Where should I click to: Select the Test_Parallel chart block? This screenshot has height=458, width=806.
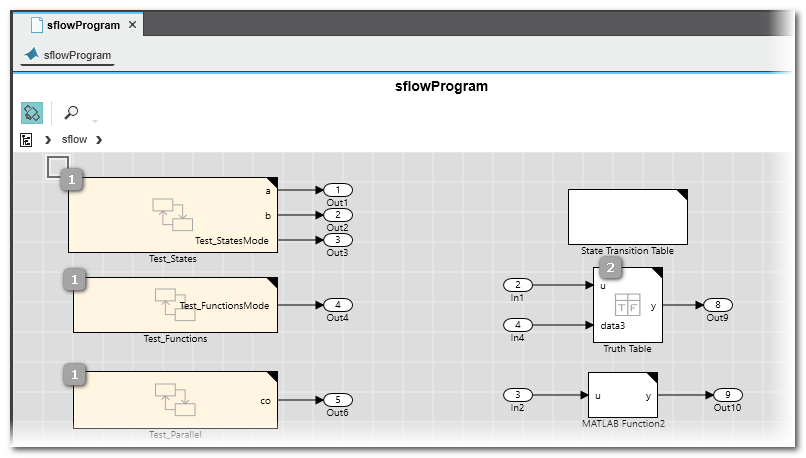(175, 398)
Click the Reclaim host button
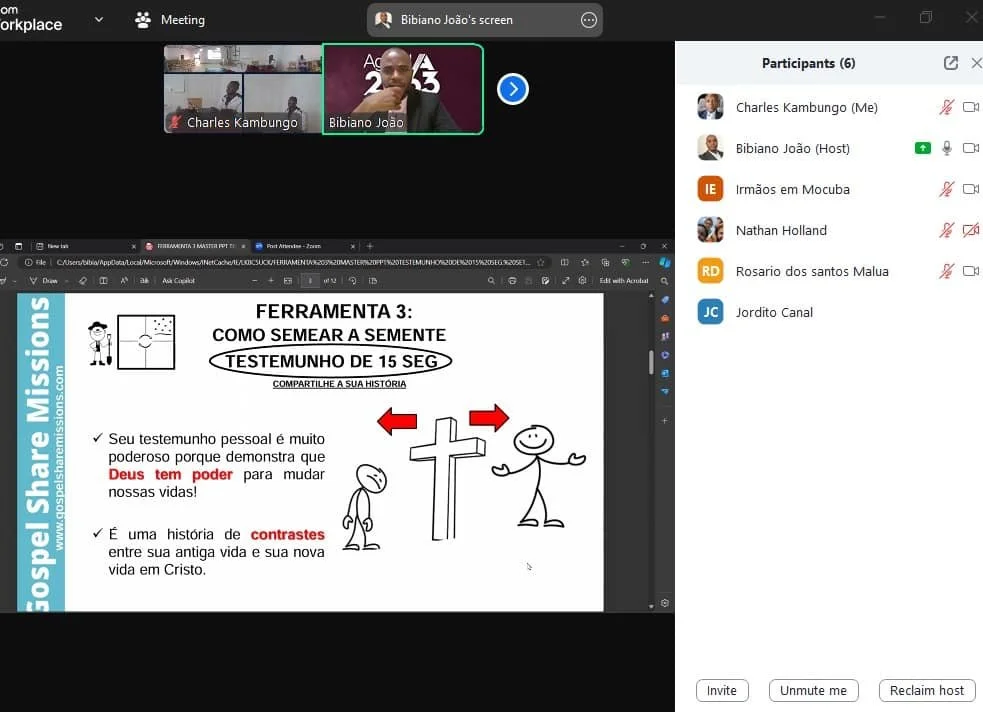Image resolution: width=983 pixels, height=712 pixels. (926, 690)
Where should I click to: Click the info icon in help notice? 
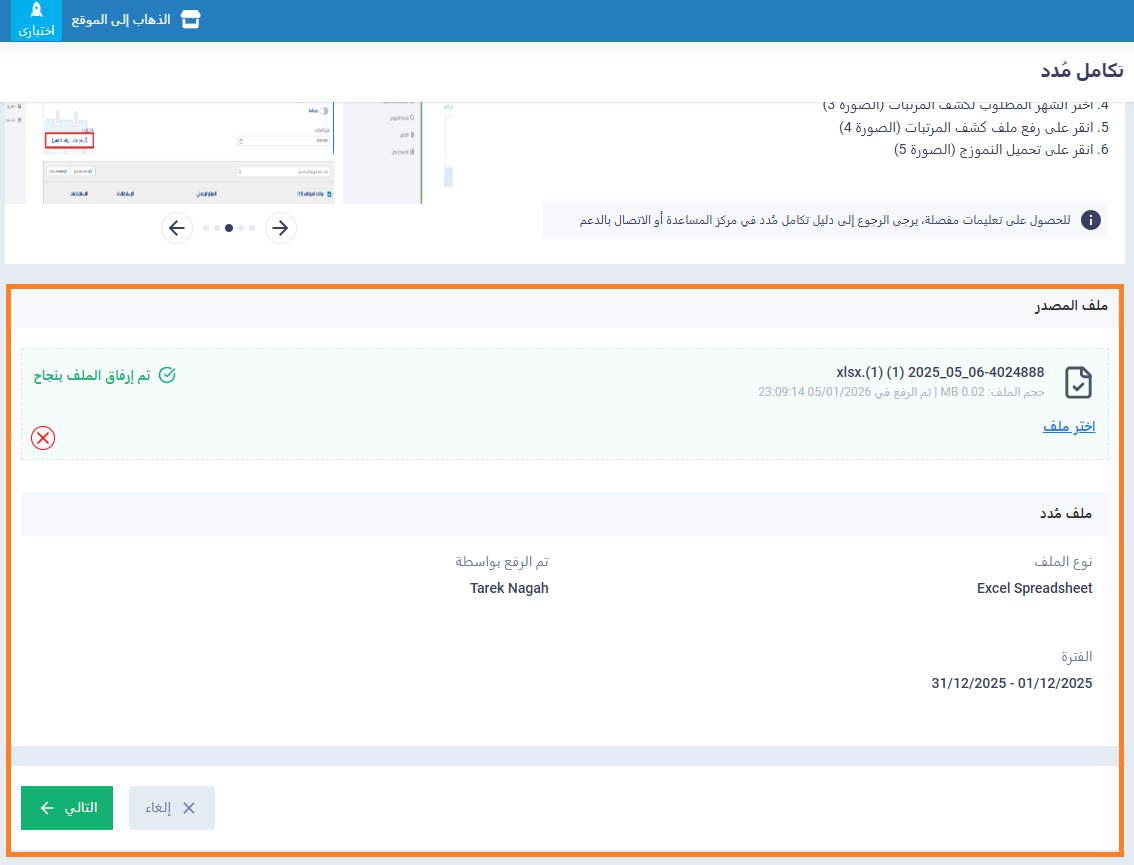point(1091,220)
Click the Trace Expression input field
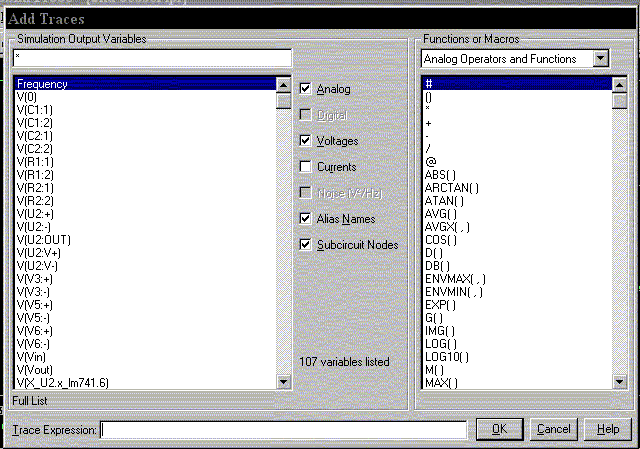Viewport: 640px width, 449px height. point(283,430)
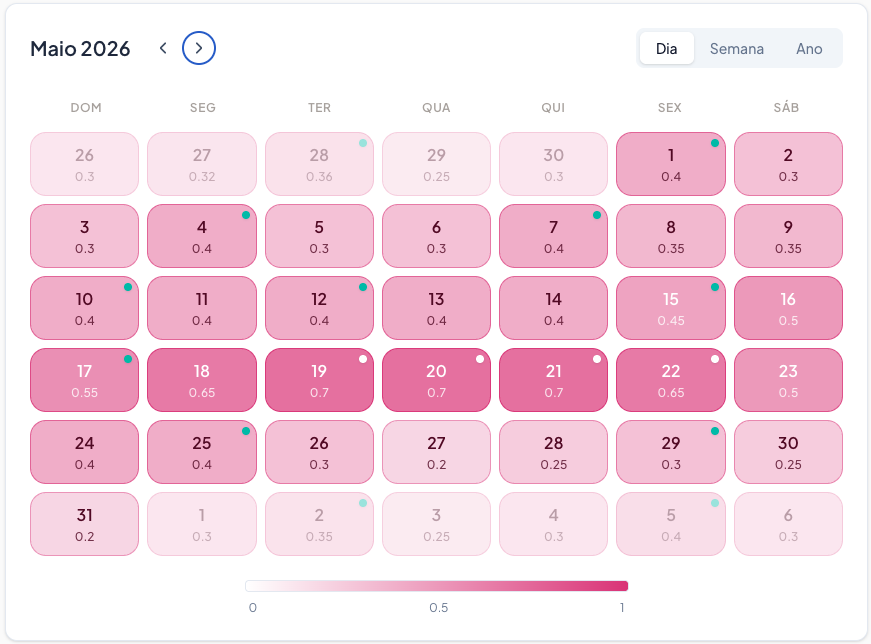Pick day 27 of May, value 0.2

pyautogui.click(x=436, y=452)
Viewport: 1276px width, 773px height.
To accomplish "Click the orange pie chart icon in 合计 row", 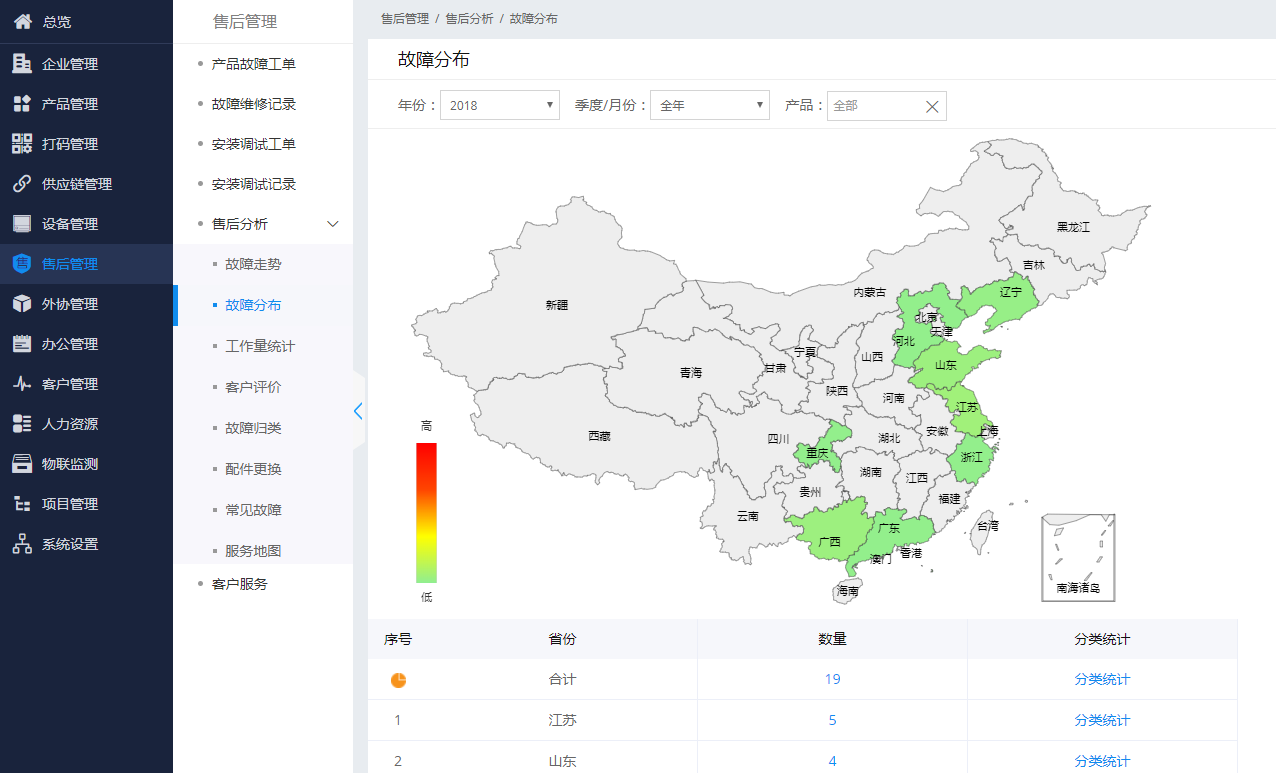I will pos(398,680).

┄┄┄┄┄┄┄┄┄┄

Exercise description:
Pick out every line of the material above that contains the word "Where", and copy each one in full.

The reply:
Where should I click to: Select the Test_Parallel chart block? This screenshot has height=458, width=806.
Where should I click to: Click the info icon in help notice? 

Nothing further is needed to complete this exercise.